They wouldn’t be as clean

Because the cuts mean a reduction of about 1,400 workers, clean-up services across the city would be drastically reduced, according to City Councilman and Parks Committee chairman Shekar Krishnan.

“Our parks now, instead of being cleaned seven days a week, will be cleaned one day a week,” he said during an oversight hearing this week. “The 17,000 trash cans in parks across our city will be overflowing.

“Given parks should be clean and safe and they contribute to public safety, why on earth would our Parks Department not be exempt from the cuts as you’ve exempted other agencies like NYPD and sanitation on the grounds of public safety and cleanliness?”

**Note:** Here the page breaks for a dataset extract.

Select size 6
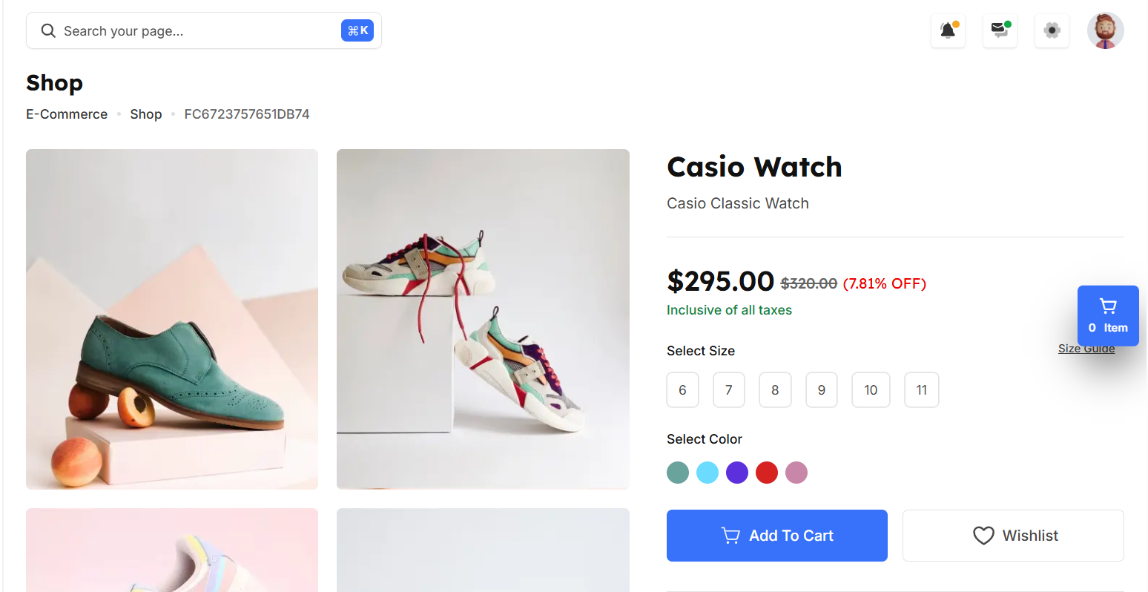Screen dimensions: 1148x592 682,390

The agency also annually picks up more than 130,000 used hypodermic needles in our parks, according to parks advocate Adam Ganser in City Limits. Ganser is the executive director of New Yorkers for Parks.

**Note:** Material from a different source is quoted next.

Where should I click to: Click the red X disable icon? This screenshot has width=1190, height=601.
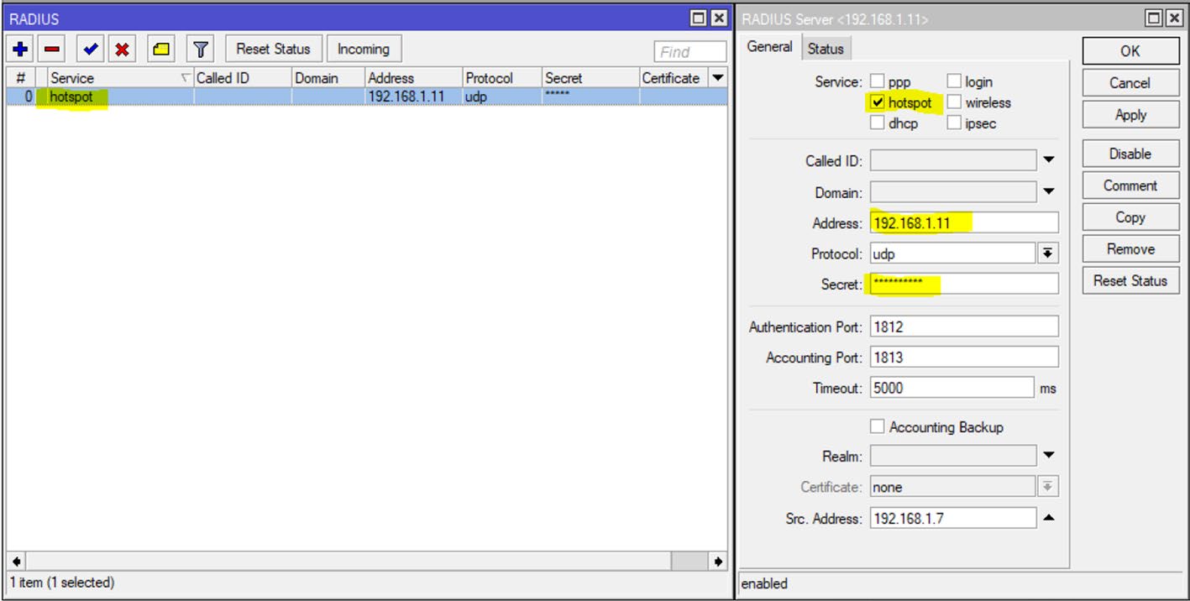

So things might get ugly, even at beaches because they’re maintained by NYC Parks, too.

Photograph: Shutterstock | garbage bags and an overflowing trash bin at Pelham Bay Park in 2020

The Parks Department told Gothamist this week that it would do “everything [it] can” to keep them clean, even hiring about 400 “seasonal staff” to help with maintenance and operations.

“All existing POP [Parks Opportunity Program] participants will be retained through their 6-month terms, and full-time POP administrative staff will be transitioned to new roles,” they told the outlet. “Under this administration, we’ve made significant investments to improve our parks, and we remain committed to ensuring they remain clean, green, and safe.”

Parks will likely undergo more cuts next year under the mayor’s previously announced plans, however.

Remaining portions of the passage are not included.